How to create an archive?

Usage: hadoop archive -archiveName name <src>* <dest>

-archiveName is the name of the archive you would like to create. An example would be foo.har. The name should have a *.har extension. The inputs are file system pathnames which work as usual with regular expressions. The destination directory would contain the archive. Note that this is a Map/Reduce job that creates the archives. You would need a map reduce cluster to run this. The following is an example:

hadoop archive -archiveName foo.har /user/hadoop/dir1 /user/hadoop/dir2 /user/zoo/

In the above example /user/hadoop/dir1 and /user/hadoop/dir2 will be archived in the following file system directory -- /user/zoo/foo.har. The sources are not changed or removed when an archive is created.

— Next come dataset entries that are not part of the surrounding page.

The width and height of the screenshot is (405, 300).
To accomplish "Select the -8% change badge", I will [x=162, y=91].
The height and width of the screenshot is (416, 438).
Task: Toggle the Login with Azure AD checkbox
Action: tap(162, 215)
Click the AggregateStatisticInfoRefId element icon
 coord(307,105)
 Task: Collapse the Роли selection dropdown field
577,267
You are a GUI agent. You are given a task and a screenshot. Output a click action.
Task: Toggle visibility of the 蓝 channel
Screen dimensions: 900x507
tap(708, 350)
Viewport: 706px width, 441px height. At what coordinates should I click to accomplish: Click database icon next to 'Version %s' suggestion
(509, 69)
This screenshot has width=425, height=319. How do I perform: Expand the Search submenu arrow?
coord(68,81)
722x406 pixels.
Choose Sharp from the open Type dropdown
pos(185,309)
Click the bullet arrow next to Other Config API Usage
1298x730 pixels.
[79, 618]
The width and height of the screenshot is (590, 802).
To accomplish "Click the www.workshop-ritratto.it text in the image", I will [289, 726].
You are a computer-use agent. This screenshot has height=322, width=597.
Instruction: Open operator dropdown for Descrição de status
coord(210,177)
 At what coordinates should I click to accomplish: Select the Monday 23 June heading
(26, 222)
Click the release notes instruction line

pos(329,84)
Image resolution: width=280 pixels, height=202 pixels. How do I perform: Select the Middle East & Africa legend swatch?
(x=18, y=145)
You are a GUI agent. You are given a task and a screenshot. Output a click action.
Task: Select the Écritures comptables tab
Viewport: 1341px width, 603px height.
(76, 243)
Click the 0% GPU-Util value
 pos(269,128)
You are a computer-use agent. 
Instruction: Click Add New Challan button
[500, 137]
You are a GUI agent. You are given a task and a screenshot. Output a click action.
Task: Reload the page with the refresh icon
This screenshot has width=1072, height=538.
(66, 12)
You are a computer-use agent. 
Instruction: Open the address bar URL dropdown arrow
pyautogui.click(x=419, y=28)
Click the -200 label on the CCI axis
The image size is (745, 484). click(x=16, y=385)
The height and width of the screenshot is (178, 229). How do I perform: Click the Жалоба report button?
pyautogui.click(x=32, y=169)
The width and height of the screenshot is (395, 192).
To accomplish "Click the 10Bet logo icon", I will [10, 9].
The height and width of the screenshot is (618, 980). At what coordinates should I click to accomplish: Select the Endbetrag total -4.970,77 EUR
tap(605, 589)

How to look up files in archives?

The archive exposes itself as a file system layer. So all the fs shell commands in the archives work but with a different URI. Also, note that archives are immutable. So, rename's, deletes and creates return an error. URI for Hadoop Archives is

har://scheme-hostname:port/archivepath/fileinarchive

If no scheme is provided it assumes the underlying filesystem. In that case the URI would look like

har:///archivepath/fileinarchive

Here is an example of archive. The input to the archives is /dir. The directory dir contains files filea, fileb. To archive /dir to /user/hadoop/foo.har, the command is

hadoop archive -archiveName foo.har /dir /user/hadoop

To get file listing for files in the created archive

hadoop dfs -lsr har:///user/hadoop/foo.har

To cat filea in archive -

hadoop dfs -cat har:///user/hadoop/foo.har/dir/filea